Sos erosione della costa, l’allarme di Legacoop: “In Emilia-Romagna fragilità strutturale, si intervenga”
Bologna, 23 febbraio 2026 – Ora è Legacoop Romagna che vuole accendere i riflettori su un problema “che da anni danneggia” la costa della regione, ovvero l’erosione dei litorali. Un allarme che arriva dopo l'ennesima allerta gialla per criticità costiera dei giorni scorsi (l’ultima era stata diramata da Arpae per il 20 febbraio).
La criticità non riguarda solo “l'erosione delle spiagge, ma anche per i fenomeni di grave ingressione marina che colpiscono abitati, aree agricole e naturali pregiate”, specifica Legacoop Romagna che sottolinea come tutto ciò sia “la conferma di una fragilità strutturale che richiede investimenti con una pianificazione integrata di lungo periodo, condivisa con le cooperative tra stabilimenti balneari e con gli enti locali”. La richiesta dunque è l'apertura di un tavolo.
“Fenomeni intesi, quanto fatto non basta più”
"Fenomeni di particolare intensità – spiega Stefano Patrizi, responsabile del settore balneazione di Legacoop Emilia-Romagna – si registrano a Lido degli Estensi, a sud di Lido di Spina e nei lidi nord ravennati, a Valverde di Cesenatico, a Bellaria, a sud di Riccione e Misano. In diversi casi si rileva una compromissione significativa dell'arenile, non solo nella zona di ombreggio, ma fino agli stabilimenti. Grazie al lavoro di Regione, comuni e cooperative negli anni la spiaggia in Emilia-Romagna è una realtà identitaria e strategica, ma quanto fatto rischia di non bastare più”.
Il bagnino Eros: “Dormo in spiaggia per salvare lo stabilimento. Il mare si mangia tutto, ogni anno è peggio”
"Occorre inoltre mettere in campo con tempestività – dice Paolo Lucchi, presidente di Legacoop Romagna – gli interventi necessari per garantire la piena operatività in vista della stagione turistica, ed è indispensabile che la Regione convochi al più presto un incontro con cooperative ed enti locali per fare il punto sugli interventi di difesa della costa, aggiornare gli studi disponibili, gli investimenti sulla ricerca, condividere un piano pluriennale di ripascimento e protezione”.

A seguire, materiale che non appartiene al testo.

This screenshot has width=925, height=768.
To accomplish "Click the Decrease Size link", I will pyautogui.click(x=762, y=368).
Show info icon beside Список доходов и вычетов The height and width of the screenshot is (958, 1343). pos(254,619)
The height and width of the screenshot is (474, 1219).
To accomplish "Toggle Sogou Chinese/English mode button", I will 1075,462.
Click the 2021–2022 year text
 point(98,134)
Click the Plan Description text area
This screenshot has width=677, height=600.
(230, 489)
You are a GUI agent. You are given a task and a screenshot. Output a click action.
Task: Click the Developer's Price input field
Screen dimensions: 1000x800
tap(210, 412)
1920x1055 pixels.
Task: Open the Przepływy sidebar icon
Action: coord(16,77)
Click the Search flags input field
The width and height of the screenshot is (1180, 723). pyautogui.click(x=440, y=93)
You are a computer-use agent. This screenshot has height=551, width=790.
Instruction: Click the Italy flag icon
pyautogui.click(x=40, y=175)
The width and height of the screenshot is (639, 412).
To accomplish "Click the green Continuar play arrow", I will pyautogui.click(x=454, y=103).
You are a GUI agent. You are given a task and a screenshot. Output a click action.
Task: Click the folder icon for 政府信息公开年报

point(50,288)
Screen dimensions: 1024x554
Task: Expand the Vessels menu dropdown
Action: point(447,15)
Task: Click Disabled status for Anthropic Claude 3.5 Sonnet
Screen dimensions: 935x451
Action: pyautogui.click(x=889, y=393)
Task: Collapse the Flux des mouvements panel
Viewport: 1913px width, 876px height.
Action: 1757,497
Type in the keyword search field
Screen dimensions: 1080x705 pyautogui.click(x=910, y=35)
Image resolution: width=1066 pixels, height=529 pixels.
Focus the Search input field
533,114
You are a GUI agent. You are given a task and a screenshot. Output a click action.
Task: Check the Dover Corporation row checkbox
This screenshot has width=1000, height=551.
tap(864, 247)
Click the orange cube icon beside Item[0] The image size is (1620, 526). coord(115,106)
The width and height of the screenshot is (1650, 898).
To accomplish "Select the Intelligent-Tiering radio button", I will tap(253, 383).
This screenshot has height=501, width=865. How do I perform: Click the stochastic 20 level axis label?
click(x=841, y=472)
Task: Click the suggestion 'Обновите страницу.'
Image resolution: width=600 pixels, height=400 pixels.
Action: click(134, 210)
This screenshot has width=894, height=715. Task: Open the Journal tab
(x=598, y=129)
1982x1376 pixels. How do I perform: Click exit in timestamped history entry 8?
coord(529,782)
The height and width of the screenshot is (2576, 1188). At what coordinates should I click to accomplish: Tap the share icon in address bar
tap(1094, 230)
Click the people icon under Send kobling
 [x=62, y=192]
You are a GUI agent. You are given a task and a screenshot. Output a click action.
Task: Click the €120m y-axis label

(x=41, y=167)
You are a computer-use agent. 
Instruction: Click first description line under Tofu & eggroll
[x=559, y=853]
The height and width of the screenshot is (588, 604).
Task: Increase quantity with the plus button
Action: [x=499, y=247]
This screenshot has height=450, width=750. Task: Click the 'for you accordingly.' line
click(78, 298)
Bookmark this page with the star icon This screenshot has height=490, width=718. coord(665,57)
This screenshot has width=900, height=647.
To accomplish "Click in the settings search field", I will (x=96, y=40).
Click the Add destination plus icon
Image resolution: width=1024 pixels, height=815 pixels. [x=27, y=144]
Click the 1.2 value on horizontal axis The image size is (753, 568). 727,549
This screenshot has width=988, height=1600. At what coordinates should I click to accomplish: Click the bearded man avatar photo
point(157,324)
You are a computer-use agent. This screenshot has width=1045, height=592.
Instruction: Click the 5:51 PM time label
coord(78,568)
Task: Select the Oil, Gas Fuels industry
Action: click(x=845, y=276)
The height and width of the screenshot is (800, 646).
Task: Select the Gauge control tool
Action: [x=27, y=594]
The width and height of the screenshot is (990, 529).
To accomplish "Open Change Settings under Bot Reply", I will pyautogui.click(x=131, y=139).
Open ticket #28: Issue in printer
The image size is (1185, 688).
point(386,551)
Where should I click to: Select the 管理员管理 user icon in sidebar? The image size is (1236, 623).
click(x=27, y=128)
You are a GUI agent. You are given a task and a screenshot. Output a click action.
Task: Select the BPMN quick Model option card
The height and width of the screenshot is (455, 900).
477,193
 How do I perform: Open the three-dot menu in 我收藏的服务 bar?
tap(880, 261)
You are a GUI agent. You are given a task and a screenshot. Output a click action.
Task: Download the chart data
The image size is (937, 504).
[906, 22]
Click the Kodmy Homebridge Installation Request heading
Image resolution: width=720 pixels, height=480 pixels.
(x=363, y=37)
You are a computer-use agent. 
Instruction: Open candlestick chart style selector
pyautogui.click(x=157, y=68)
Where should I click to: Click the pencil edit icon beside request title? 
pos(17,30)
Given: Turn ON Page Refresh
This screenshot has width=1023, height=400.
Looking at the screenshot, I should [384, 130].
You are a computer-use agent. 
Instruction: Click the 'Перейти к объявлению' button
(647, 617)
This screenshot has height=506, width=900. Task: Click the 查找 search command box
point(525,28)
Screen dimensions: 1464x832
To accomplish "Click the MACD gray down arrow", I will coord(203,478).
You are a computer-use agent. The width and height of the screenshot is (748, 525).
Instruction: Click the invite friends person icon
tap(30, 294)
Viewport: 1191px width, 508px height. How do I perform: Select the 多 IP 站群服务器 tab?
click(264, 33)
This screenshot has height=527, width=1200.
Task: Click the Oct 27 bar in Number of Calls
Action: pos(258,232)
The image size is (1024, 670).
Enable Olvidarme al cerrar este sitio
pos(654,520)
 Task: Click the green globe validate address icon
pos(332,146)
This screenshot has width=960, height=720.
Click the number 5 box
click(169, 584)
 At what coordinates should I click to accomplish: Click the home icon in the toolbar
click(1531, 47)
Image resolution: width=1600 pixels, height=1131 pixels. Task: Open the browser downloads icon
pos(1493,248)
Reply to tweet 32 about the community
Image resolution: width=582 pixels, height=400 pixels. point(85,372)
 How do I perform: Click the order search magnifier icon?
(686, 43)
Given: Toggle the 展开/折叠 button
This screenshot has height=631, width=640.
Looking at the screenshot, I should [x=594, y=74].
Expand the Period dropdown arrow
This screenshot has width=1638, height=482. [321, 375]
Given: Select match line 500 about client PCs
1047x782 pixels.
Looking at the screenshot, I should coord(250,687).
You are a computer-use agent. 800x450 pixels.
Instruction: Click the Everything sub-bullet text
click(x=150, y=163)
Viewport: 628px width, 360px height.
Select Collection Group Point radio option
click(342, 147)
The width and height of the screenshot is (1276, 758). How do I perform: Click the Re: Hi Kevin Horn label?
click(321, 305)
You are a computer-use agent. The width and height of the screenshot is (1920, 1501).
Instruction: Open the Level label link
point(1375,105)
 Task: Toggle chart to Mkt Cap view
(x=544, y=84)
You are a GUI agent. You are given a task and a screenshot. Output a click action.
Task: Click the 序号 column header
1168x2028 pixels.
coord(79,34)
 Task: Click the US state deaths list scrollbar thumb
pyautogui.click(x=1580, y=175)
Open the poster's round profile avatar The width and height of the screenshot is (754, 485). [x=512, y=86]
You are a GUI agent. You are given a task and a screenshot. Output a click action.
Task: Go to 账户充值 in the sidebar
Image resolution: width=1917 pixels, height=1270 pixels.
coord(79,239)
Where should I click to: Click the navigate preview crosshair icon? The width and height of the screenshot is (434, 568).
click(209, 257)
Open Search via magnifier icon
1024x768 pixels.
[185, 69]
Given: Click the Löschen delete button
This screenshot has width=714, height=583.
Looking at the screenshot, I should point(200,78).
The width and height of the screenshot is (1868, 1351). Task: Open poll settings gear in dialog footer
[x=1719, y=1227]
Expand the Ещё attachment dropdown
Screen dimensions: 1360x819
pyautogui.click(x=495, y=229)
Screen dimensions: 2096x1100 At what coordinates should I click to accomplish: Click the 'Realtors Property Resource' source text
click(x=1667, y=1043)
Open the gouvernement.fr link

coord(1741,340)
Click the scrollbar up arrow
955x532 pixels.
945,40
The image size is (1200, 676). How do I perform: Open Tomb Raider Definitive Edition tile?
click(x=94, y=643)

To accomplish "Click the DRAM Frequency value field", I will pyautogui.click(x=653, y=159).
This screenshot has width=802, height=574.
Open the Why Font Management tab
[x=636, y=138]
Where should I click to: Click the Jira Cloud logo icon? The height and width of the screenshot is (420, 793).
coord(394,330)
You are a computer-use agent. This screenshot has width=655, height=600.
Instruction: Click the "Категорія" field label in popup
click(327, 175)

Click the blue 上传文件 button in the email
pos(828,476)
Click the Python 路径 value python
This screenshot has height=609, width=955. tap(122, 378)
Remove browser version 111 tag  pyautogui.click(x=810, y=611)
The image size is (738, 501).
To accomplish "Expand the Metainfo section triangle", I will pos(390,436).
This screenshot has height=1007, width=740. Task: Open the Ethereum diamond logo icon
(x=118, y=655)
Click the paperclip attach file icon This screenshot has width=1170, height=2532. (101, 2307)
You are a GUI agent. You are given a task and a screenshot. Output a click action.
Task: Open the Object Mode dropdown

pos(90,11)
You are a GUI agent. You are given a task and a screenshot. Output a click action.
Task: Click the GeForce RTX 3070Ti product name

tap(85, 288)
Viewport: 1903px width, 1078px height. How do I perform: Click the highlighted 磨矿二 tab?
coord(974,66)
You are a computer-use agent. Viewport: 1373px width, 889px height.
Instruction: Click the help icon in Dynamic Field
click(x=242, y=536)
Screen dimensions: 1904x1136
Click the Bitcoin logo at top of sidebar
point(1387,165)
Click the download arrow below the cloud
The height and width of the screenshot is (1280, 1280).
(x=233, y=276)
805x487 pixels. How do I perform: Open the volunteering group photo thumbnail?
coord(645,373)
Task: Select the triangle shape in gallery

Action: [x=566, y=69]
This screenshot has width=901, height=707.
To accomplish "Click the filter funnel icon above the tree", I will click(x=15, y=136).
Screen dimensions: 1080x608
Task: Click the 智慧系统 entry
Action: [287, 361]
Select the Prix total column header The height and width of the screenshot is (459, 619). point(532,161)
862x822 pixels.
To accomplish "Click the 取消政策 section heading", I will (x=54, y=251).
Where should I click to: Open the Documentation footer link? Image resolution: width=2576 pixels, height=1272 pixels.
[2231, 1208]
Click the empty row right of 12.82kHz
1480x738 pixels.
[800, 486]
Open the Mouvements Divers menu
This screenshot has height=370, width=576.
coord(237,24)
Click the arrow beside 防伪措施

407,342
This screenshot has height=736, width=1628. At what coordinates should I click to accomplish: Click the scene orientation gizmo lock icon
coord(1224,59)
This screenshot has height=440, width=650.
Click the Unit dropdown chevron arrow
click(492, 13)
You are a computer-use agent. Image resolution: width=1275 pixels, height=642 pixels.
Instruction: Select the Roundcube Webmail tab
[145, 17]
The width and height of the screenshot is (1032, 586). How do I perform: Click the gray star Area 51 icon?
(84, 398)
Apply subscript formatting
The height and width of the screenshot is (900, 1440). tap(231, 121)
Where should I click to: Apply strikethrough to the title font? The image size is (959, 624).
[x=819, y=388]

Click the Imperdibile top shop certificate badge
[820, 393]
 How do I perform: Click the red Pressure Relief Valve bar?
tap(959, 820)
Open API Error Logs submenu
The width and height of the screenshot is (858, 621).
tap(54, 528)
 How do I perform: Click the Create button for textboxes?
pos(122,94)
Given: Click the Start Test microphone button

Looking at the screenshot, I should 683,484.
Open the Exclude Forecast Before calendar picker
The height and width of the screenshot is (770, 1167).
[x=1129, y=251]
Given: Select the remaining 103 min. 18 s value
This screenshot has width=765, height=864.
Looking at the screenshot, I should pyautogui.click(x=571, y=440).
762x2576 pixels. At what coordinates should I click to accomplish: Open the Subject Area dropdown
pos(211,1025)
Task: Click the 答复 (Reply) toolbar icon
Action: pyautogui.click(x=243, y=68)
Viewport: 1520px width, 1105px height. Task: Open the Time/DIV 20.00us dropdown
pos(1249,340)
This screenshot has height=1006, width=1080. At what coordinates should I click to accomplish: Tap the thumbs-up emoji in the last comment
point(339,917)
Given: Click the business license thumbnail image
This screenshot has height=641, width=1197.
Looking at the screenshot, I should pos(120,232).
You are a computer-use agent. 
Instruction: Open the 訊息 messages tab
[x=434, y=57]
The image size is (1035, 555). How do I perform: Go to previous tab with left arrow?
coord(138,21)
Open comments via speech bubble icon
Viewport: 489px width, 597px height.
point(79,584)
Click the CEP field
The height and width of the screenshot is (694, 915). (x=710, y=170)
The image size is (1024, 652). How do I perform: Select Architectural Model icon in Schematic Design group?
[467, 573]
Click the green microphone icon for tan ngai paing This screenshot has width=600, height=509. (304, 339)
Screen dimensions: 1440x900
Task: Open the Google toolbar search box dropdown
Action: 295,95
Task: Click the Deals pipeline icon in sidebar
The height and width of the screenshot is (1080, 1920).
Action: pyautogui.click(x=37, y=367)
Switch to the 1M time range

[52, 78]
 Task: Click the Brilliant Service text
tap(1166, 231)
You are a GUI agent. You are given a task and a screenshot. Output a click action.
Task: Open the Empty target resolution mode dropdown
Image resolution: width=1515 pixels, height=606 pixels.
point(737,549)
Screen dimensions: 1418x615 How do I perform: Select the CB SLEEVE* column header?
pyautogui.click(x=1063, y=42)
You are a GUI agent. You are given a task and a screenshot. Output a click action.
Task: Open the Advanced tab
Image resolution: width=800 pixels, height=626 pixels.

Gli allarmi dal territorio
Sono già diversi gli allarmi provenienti dalla fascia costiera ferrarese e dalla zona di Comacchio, rilanciati dal Carlino. La zona più colpita infatti è il litorale compreso tra il Lido di Spina nel ferrarese e la foce del fiume Reno a Ravenna. Uno dei punti più esposti alle mareggiate è il lido di Volano, in provincia di Ferrara.
“Le valli di Comacchio, erano un paradiso. Adesso non esistono più”, lamenta Rino Beltrami, presidente di Enalcaccia di Comacchio. Liviano Luciani, dell’associazione Libera Caccia lo definisce un “disastro ambientale”.
Il fatto è che anche i numeri fanno impressione: il ritmo dell’erosione è stimato tra i 10 e i 12 metri l’anno. Il bagnino Eros Buzzi, titolare del bagno Battij a Lido Volano, ha anche raccontato che quando il mare diventa scuro, quando a soffiare è lo scirocco, lui passa la notte nello stabilimento. Ma non dorme: occhi aperti per vedere se arriva l’acqua a distruggere tutto.